Sea cual sea el tamaño de la estancia, le dotan de un
estilo luminoso y fresco, haciéndola mucho más acogedora. Los espejos también pueden ayudar en la tarea de
recalcar un detalle o
un rincón determinado del lugar, mediante su reflejo, haciendo que este se vea desde distintas perspectivas.

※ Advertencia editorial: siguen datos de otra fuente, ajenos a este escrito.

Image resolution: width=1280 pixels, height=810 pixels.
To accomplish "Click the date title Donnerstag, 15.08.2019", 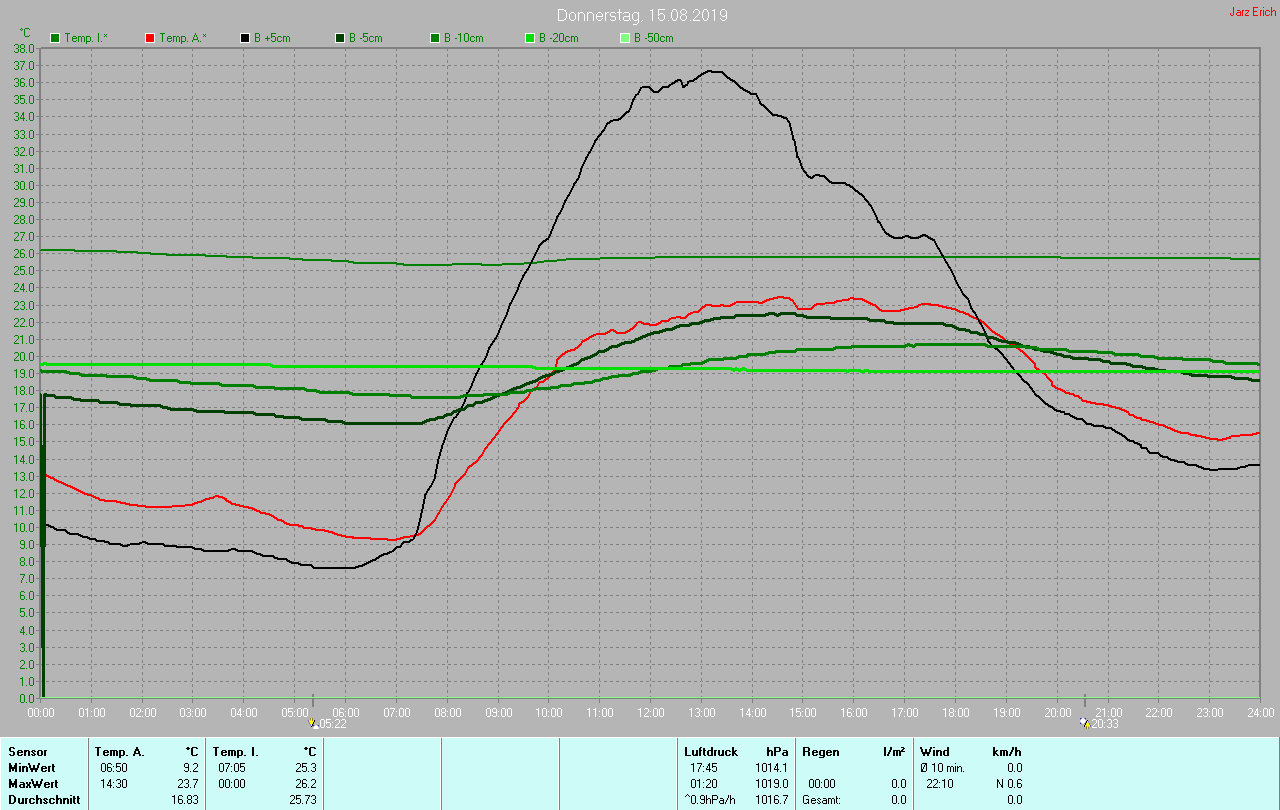I will click(642, 15).
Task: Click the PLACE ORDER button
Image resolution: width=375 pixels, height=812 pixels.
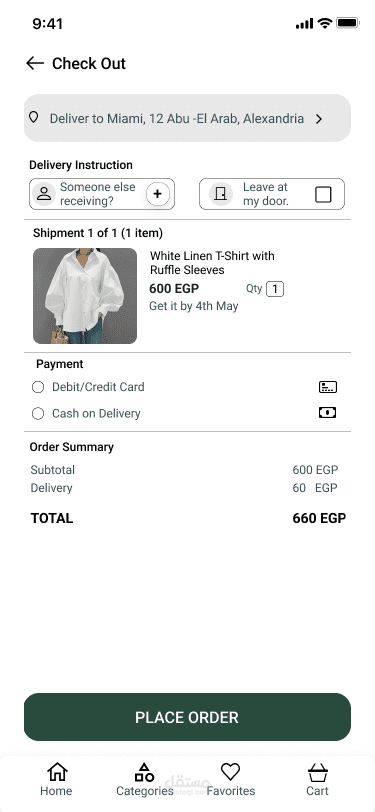Action: coord(188,717)
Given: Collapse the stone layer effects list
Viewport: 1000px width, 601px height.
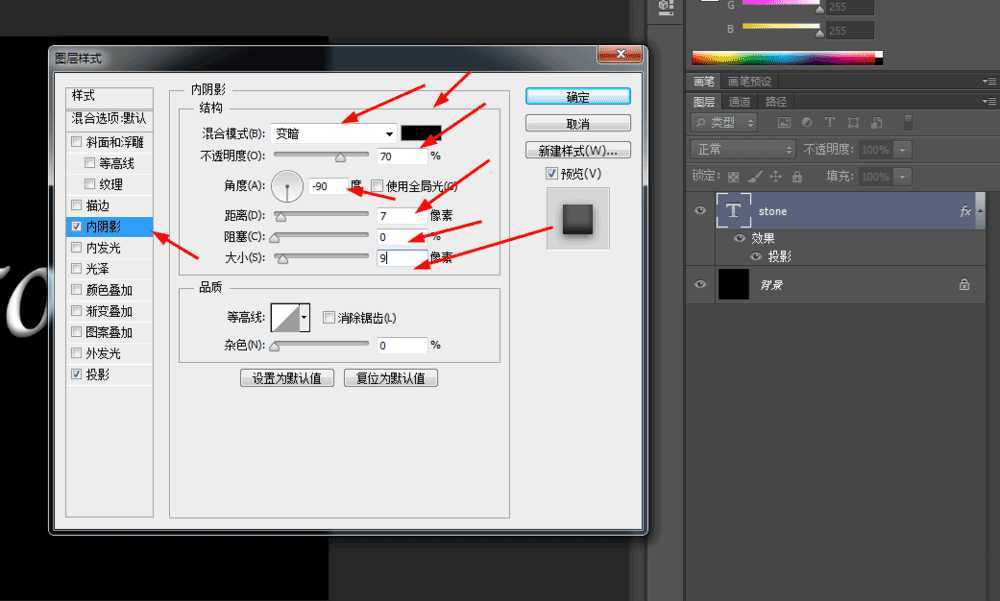Looking at the screenshot, I should coord(979,212).
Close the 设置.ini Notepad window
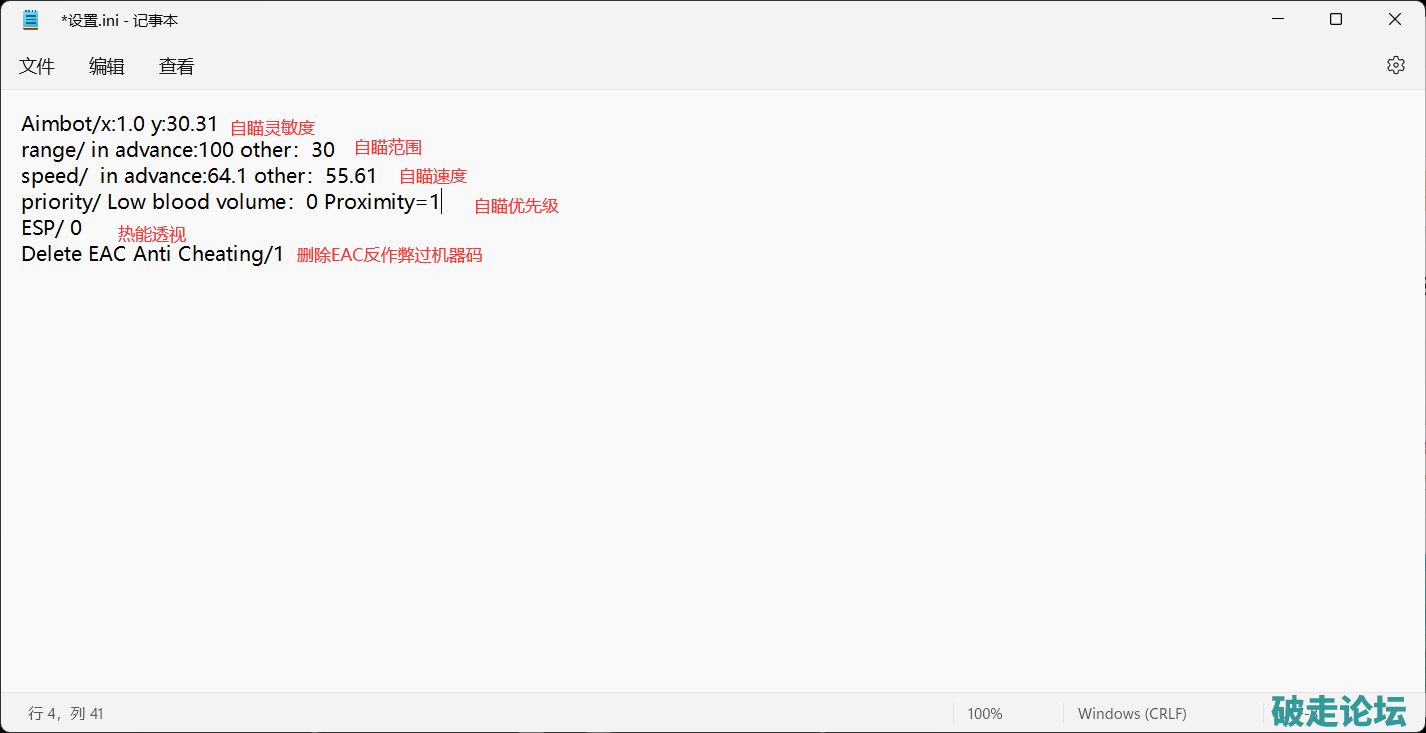 1394,20
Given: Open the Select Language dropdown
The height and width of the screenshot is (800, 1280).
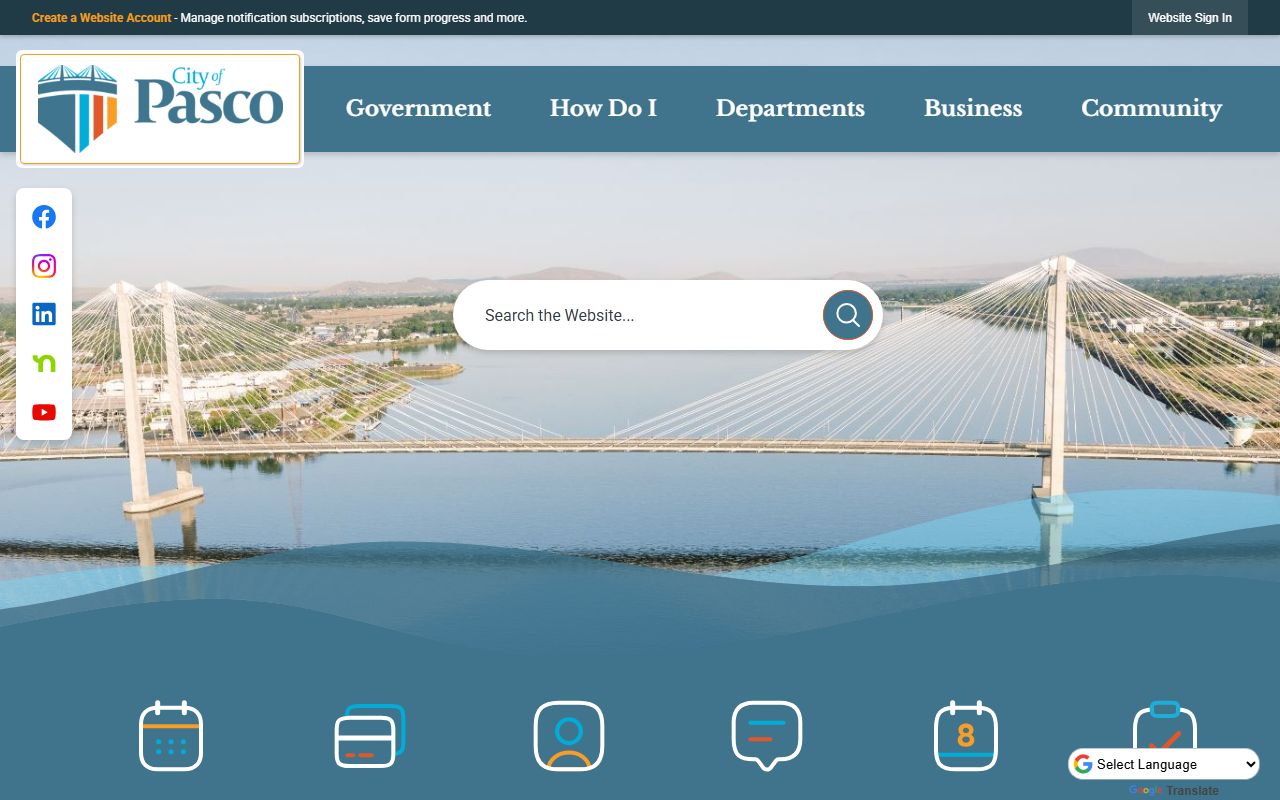Looking at the screenshot, I should 1164,764.
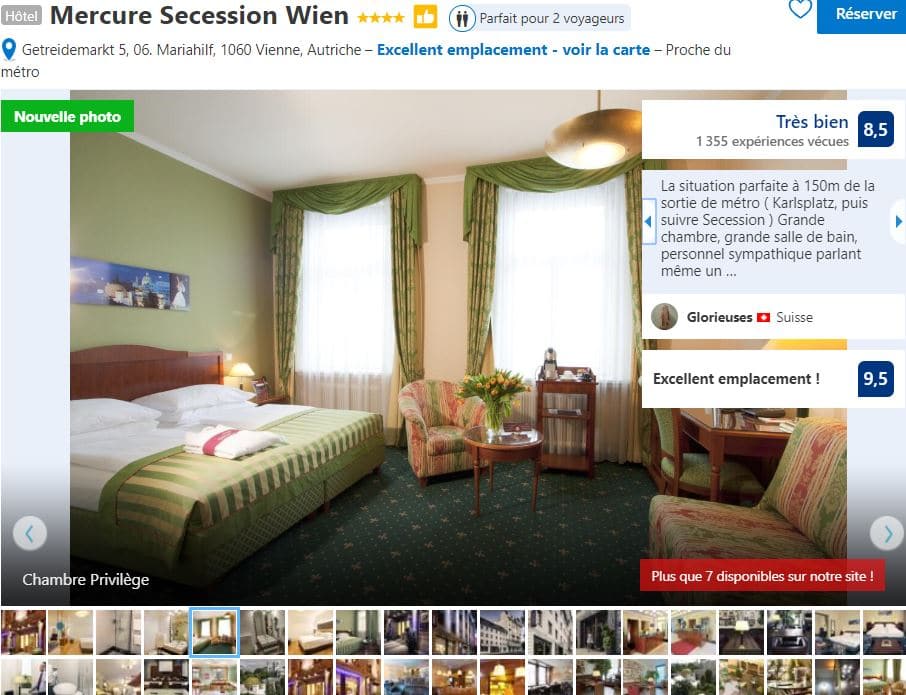Save hotel with the heart wishlist icon

click(x=800, y=9)
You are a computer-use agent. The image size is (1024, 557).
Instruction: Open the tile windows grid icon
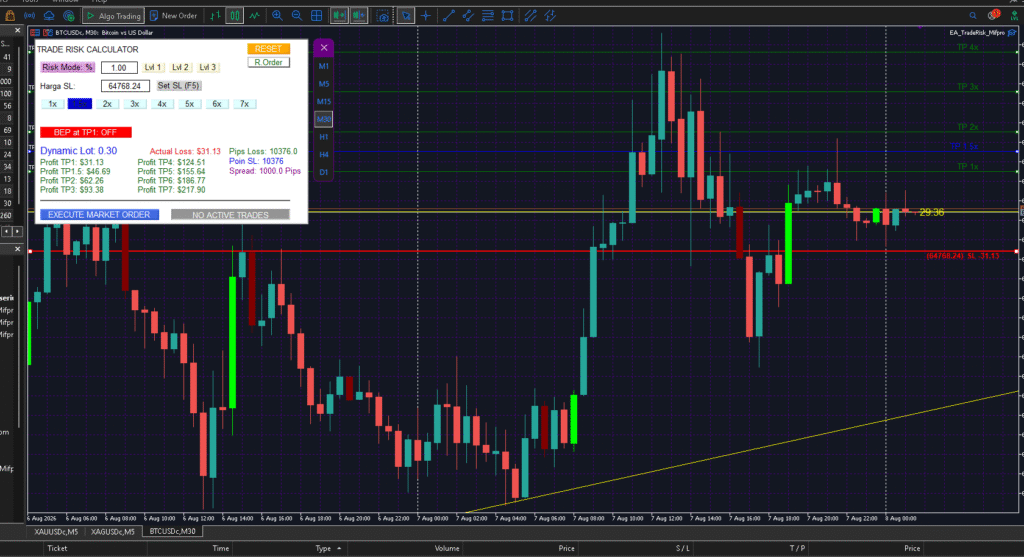(317, 16)
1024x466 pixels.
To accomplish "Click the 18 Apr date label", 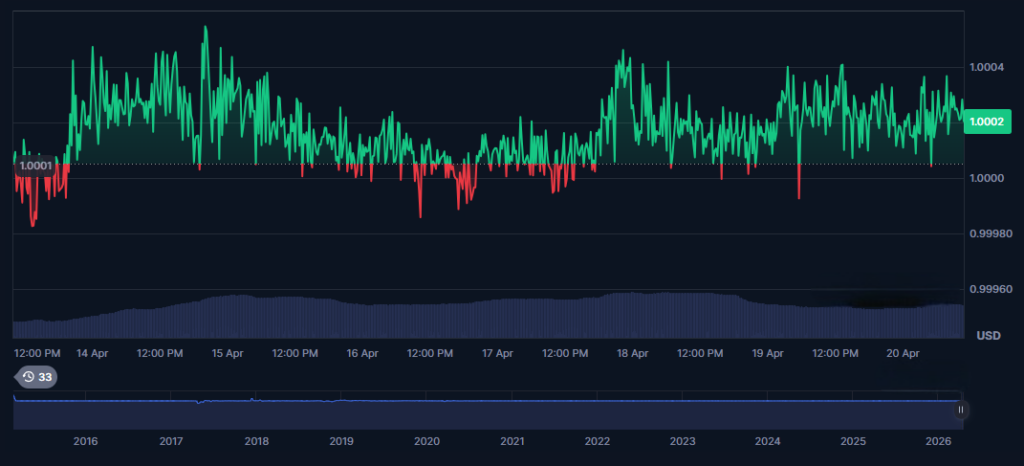I will pos(632,353).

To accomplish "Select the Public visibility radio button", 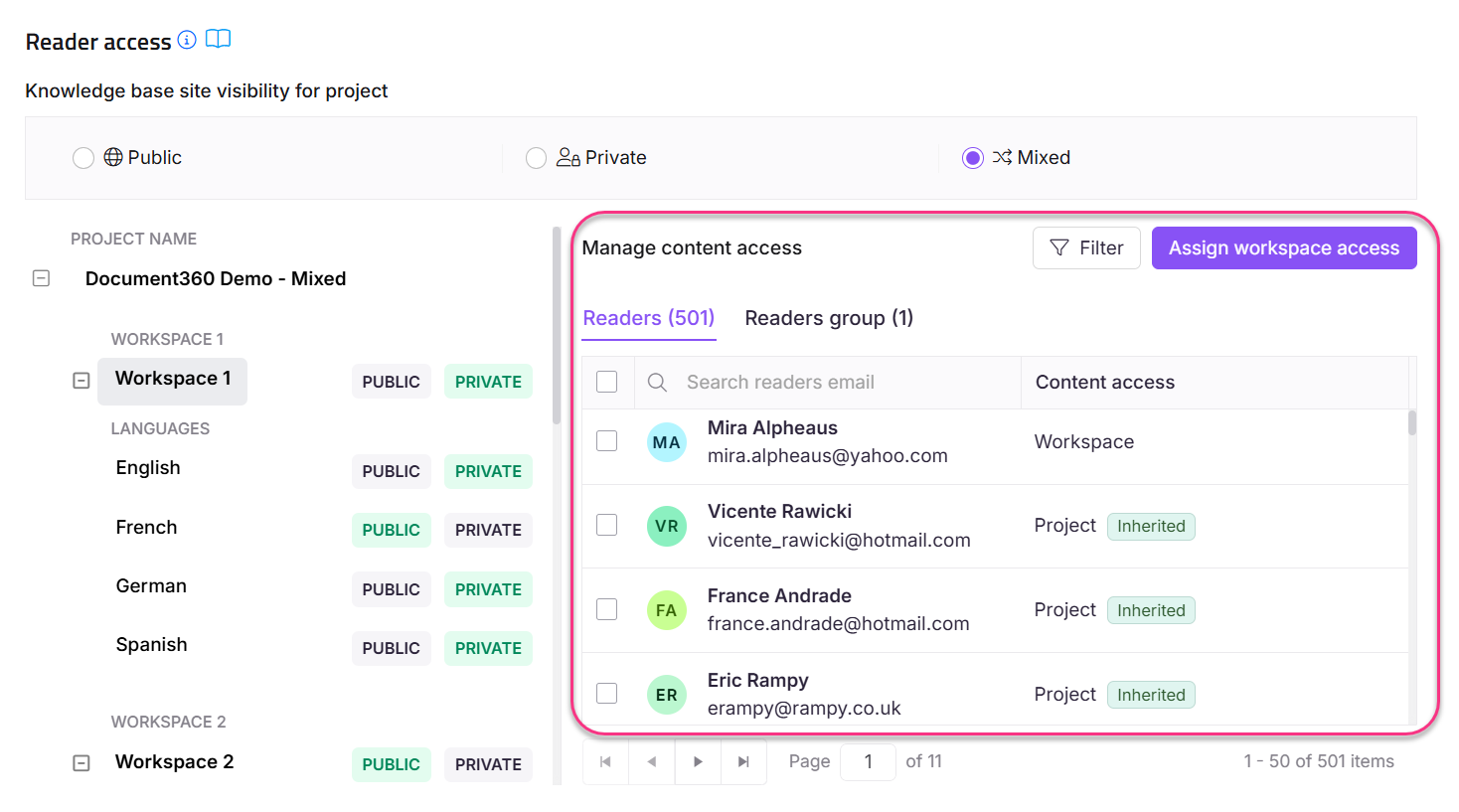I will [83, 157].
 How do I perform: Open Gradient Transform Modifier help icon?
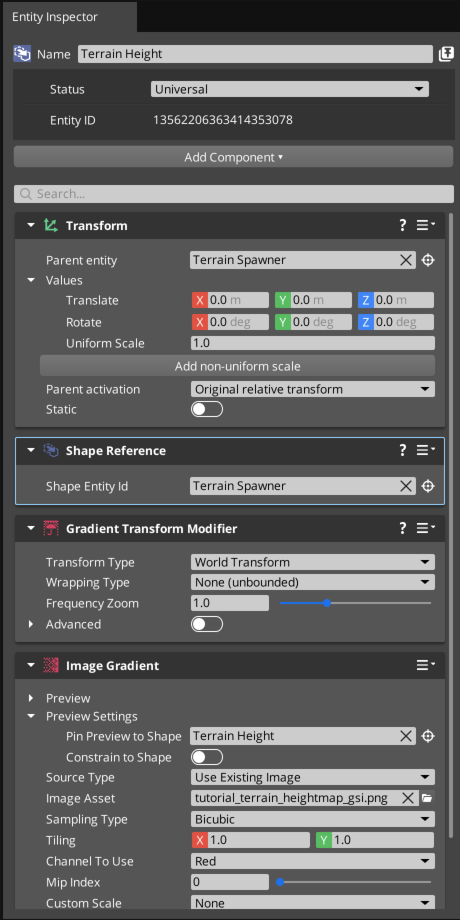pos(402,528)
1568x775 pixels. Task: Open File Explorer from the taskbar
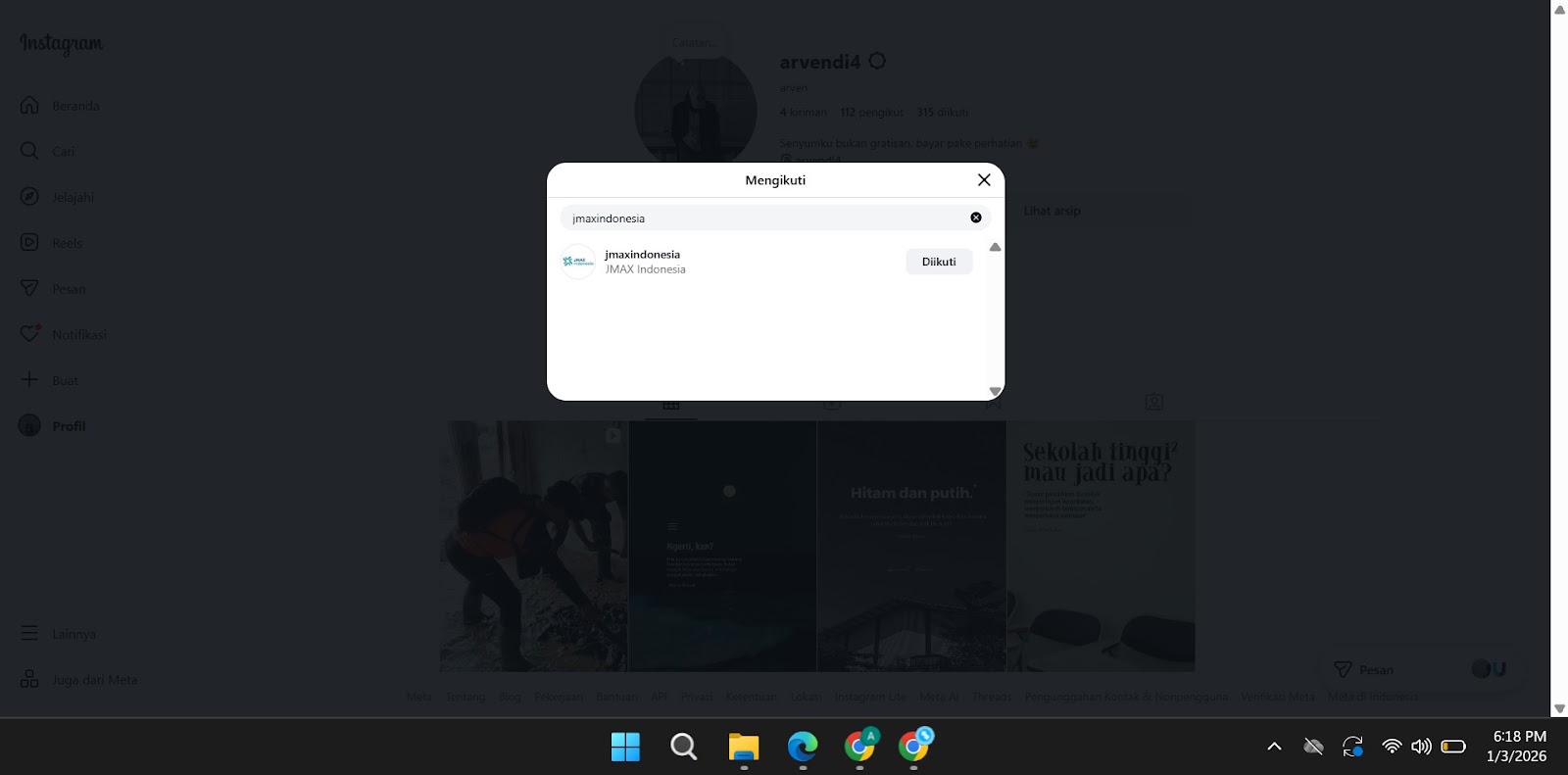pos(744,748)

Como podemos ver, los espejos son un elemento de gran utilidad a la hora de decorar nuestra casa, sin embargo, y para beneficiarnos de sus propiedades, deberemos tener en cuenta dónde y cómo lo colocaremos.
La ubicación perfecta
Si lo que queremos es
expandir visualmente el espacio disponible, deberemos colocar el espejo en una pared, siempre frente a una pared decorada, para
evitar dar una sensación de frialdad. Colocarlos en ambas paredes sería un error, ya que sobrecargaríamos el ambiente.
Los espejos resultan
ideales en habitáculos con poca profundidad, colocados frente a la puerta, de manera tal que, al abrirla, refleje el resto. Frente a una ventana, trasladará a la estancia el paisaje exterior, además de expandir la luz natural y de dar una
sensación de espacio abierto.
Dentro de vitrinas de cristal, logrará dar una nueva visión de aquellos objetos expuestos. Una
imagen en tres dimensiones que dotarán de una sensación muy realista a estos. Sin embargo, colocados en un muro o columna, hará que desaparezca tal elemento, creando una
continuidad en el espacio y expandiendo la habitación.

El
tamaño, acabado y la forma también influirán en las propiedades de estos. Así pues, si queremos agrandar una estancia, lo ideal será colocar un espejo sin
molduras, para que el efecto sea más impactante. Los bordes también afectan, así los
biselados le dan un
toque elegante y los
pulidos uno más moderno y
vanguardista.
Una forma muy creativa de colgarlos, que da una imagen muy interesante de los reflejos, es
inclinándolos ligeramente hacia delante. Otra forma muy de moda en espejos y obras de arte es
apoyándolos de manera estable en muebles bajos y amplios como aparadores. Hemos de recordar, de todas formas, que debemos
tener cuidado con ubicarlos en lugares donde puedan romperse o representen un peligro para las personas.